11. En dernier lieu, M. A… ne démontre pas que son assignation à résidence ferait obstacle, compte-tenu de ses modalités, aux relations qu’il entretient avec les membres de sa famille présents en France et à la poursuite d’éventuels soins. Par suite, les moyens tirés de la méconnaissance de l’article 8 de la convention de sauvegarde des droits de l’homme et des libertés fondamentales et de l’erreur manifeste d’appréciation doivent être écartés.

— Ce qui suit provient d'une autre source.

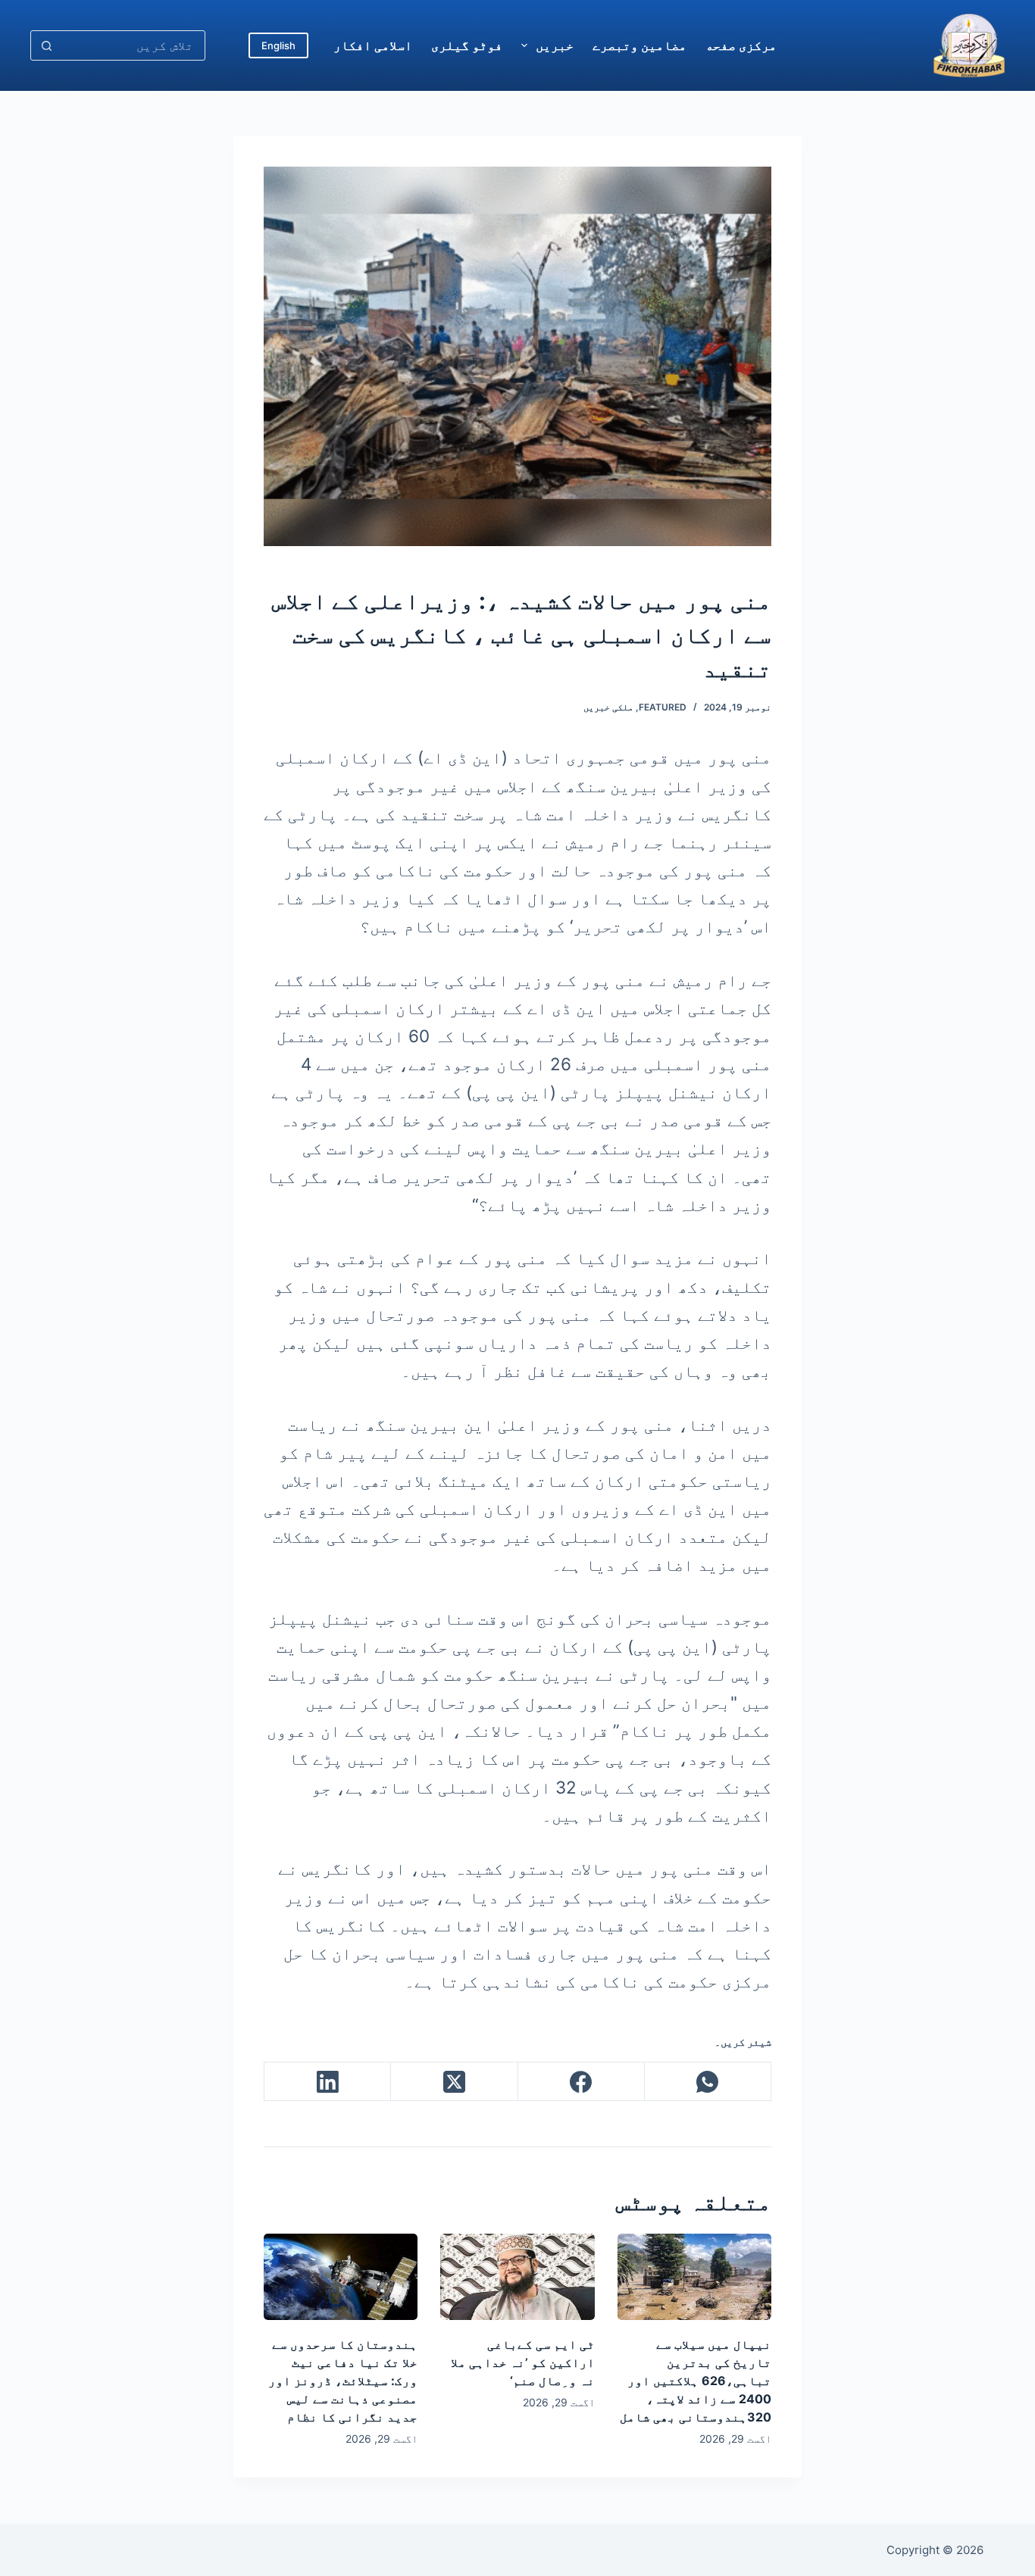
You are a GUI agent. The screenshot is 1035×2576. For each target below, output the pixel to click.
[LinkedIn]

12. Il résulte de tout ce qui précède que M. A… n’est pas fondé à demander l’annulation de l’arrêté du 30 octobre 2025 par lequel le préfet de la Seine-Maritime l’a assigné à résidence. Ses conclusions formées en ce sens doivent dès lors être rejetées, de même que, par voie de conséquence, ses conclusions liées aux frais d’instance.
D E C I D E :
Article 1er : M. A… est admis au bénéfice de l’aide juridictionnelle à titre provisoire.
Article 2 : Le surplus des conclusions de la requête est rejeté.
Article 3 : Le présent jugement sera notifié à M. B… A…, à la SELARL Eden Avocats et au préfet de la Seine-Maritime.
Rendu public par mise à disposition au greffe le 11 décembre 2025.
La magistrate désignée,
Signé :
C. AMELINE
La greffière,
Signé :
A. TELLIER
La République mande et ordonne au préfet de la Seine-Maritime en ce qui le concerne ou à tous commissaires de justice à ce requis en ce qui concerne les voies de droit commun contre les parties privées, de pourvoir à l’exécution de la présente décision.